In a strong week for new releases, Vandross leads six albums into the top-10, including impressive first week sales for Radiohead, Annie Lennox and George Strait. But none were able to best the first full week of Metallica's "St. Anger" (Elektra). After racking up sales of 418,000 copies during a four-day sales period and debuting last week at No. 1, the album sold an additional 363,000 copies in its first full week in stores, and is No. 2 in its second week on the chart.
Radiohead's latest effort for Capitol, "Hail to the Thief," enters at No. 3 with sales of 300,000 copies. This bests the first-week sales totals of 2000's "Kid A" and 2001's "Amnesiac," despite the fact that "Hail to the Thief" was illegally available online 10 weeks prior to hitting stores. "Kid A" entered at No. 1 with 207,000 copies, and "Amnesiac" arrived at No. 2 with 231,000 copies.
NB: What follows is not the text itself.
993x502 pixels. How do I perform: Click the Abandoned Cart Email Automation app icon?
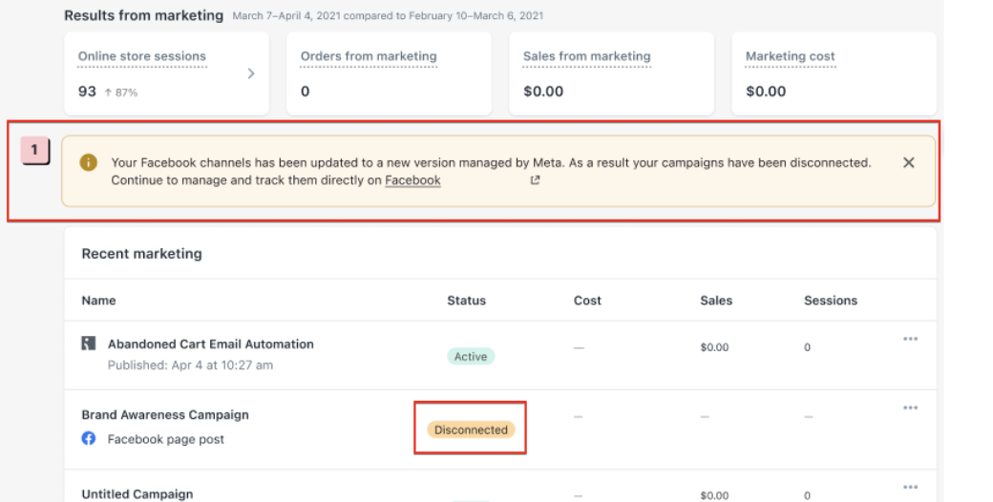89,344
"Bare" (J Records), the first solo album in eight years from Eurythmics principal Lennox, lands at No. 4 on sales of 153,000 copies. Her 1995 set "Medusa" debuted and peaked at No. 11 with 73,000 copies sold.
Strait's "Honkytonkville" (MCA) bows at No. 5 with sales of 143,000 copies. That beats the first-week sales total of his last studio effort, "The Road Less Traveled," which entered at No. 9 with 121,000 copies. In February, "For the Last Time: Live From the Astrodome," entered at No. 7 with sales of slightly more than 100,000 copies.
Although sales of the Murder Inc./Def Jam soundtrack to "2 Fast 2 Furious" were up 11% to 98,000 copies, the album falls one to No. 6. 50 Cent's "Get Rich or Die Tryin'" (Shady/Interscope) suffered a small 2% sales dip to 97,000 copies, and drops 3-7.
The self-titled Def Jam debut from Joe Budden pulls in at No. 8 on 94,000 copies sold. The album was preceded by the hit single "Pump It Up," which last week reached a new Hot 100 peak position at No. 43.
The latest from Steely Dan, "Everything Must Go" (Reprise) enters The Billboard 200 at No. 9 with sales of 91,000 copies. The tally falls short of the 141,000 copies the duo's 2000 comeback album "Two Against Nature" generated in its first week.
Norah Jones' "Come Away With Me" move up 11-10 to round out the top-10. Sales of the Blue Note/Capitol album were up 21% to 90,000 copies.
Other new entries on the chart include a greatest hits set from the Beach Boys, "Sounds of Summer" (Capitol), which surfs in at No. 16 on 69,000 copies sold. Justin Guarini's self-titled RCA effort enters at No. 20 (57,000), while Sarah Brightman's "Harem" (Nemo Studio/Angel) arrives at No. 29 (40,000).
A Kenny G collection from Arista is new at No. 42 (29,000), and the self-titled Maverick/Warner Bros. album from Chicago pop-punk act Mest lands at No 64 (20,000) to give the group its first entry on The Billboard 200.